Sam also wrote to Charles Webster. Even after Webster’s “demands” of Apr. 1, Sam was happy with the way things were going:
Good — it is all good news. Everything is on the pleasantest possible basis, now, & is going to stay so. I blame myself for not looking in on you oftener in the past — that would have prevented all trouble. I mean to stand my duty better now.
Sam pledged to “run down every little while,” except for the summer months when the family would be in Elmira. Note: If Charles’ negotiations for a new contract had caused antagonisms, Sam’s letter certainly did not show it.
Wesley Merritt for West Point Military Academy wrote to Sam.
Dear Mr. Clemens:
I hope you have not forgotten your promises to visit us this Spring. Now is the time. We hope for Spring and the artillery drill which was another important specification in your visit is at its full. I want to express to you that you will favor us with a visit bringing Mrs. Clemens with you, say Thursday the 21st or the 28th and remain over until the following Monday. Of course you must lecture on the Saturday evening of your stay and you must be here Thursday and Friday to see the dress drills. In other words we can’t have drill on Saturday and can’t have a lecture on any other evening than Saturday. Mrs. Merritt will write Mrs. Clemens seconding this invitation. I hope to hear from you that you will come. Also, won’t Dr. Twichell come? He will have a warm welcome and be cared for by friends here. Everybody, including the Cadets, is wild to have you here again.

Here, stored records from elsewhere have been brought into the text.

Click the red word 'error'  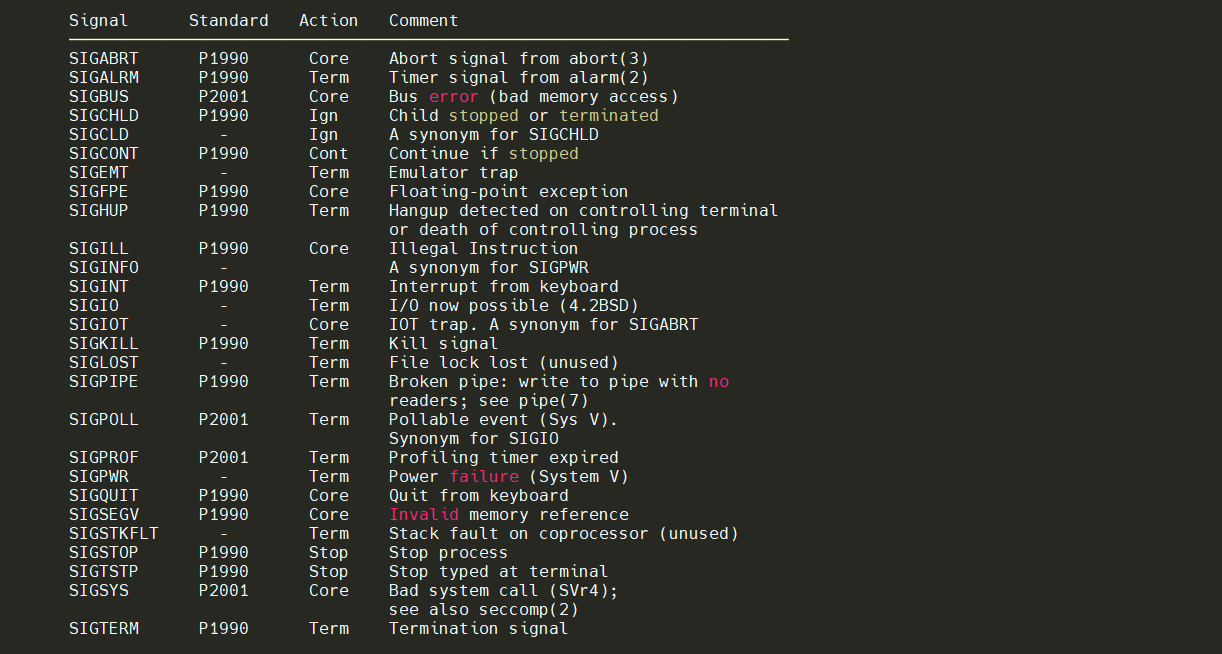(x=453, y=97)
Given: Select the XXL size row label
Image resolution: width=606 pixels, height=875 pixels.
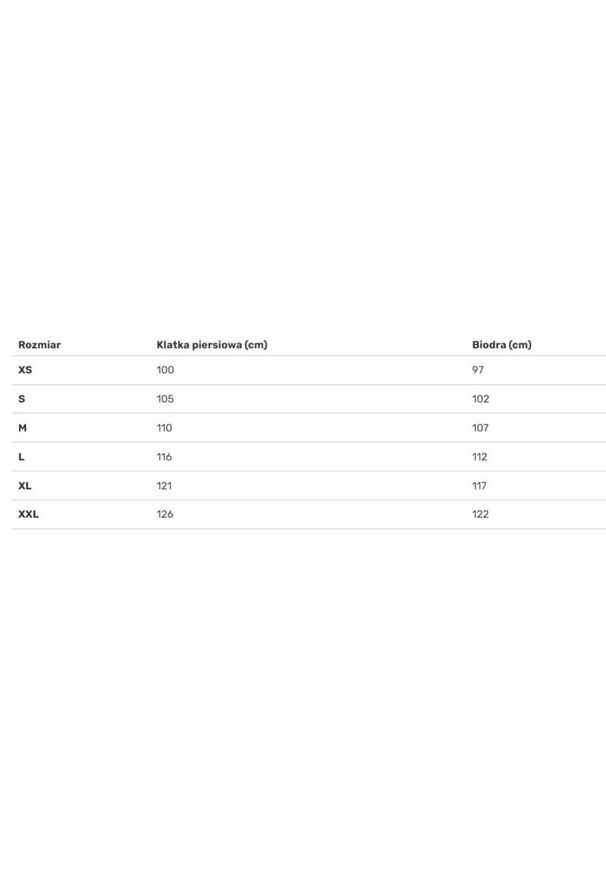Looking at the screenshot, I should pyautogui.click(x=28, y=515).
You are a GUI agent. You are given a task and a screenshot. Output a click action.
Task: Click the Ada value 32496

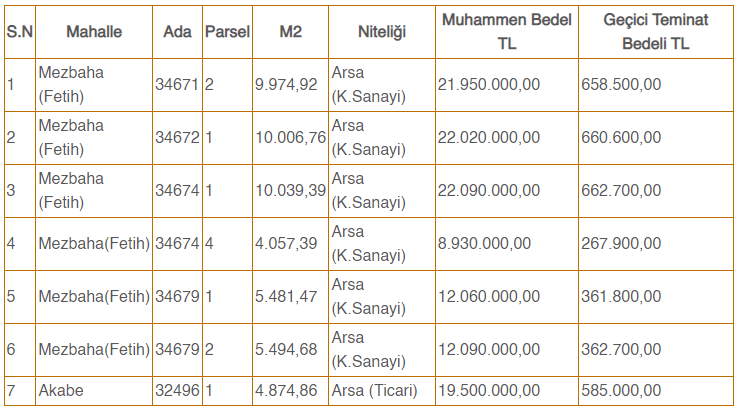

Hoping to hear from you favorably, I am with Great Respect / Very Truly Yours / W. Merritt [Leon 236].
The San Francisco Morning Call ran an article, “Mark Twain,” by George E. Barnes, the man who hired and fired Sam for that paper in 1864 [Tenney 16]. Through excerpts quoted by Fatout (MT in VC) one can see that Barnes took a contrarian position regarding some aspects of Clemens. Barnes claimed that Sam “had not the faculty of winning friendships,” [46] and that his conversation “was not brilliant, nor even interesting” because “he rarely gave tongue to the bright things that were evolved in his brain under the inspiring influence of time and congenial fellowship.” Sam and Artemus Ward “kept the ‘happy thoughts’ in his brain till he could print them with profit, and this is the reason that, with both, conversation became nearly a lost art” [126].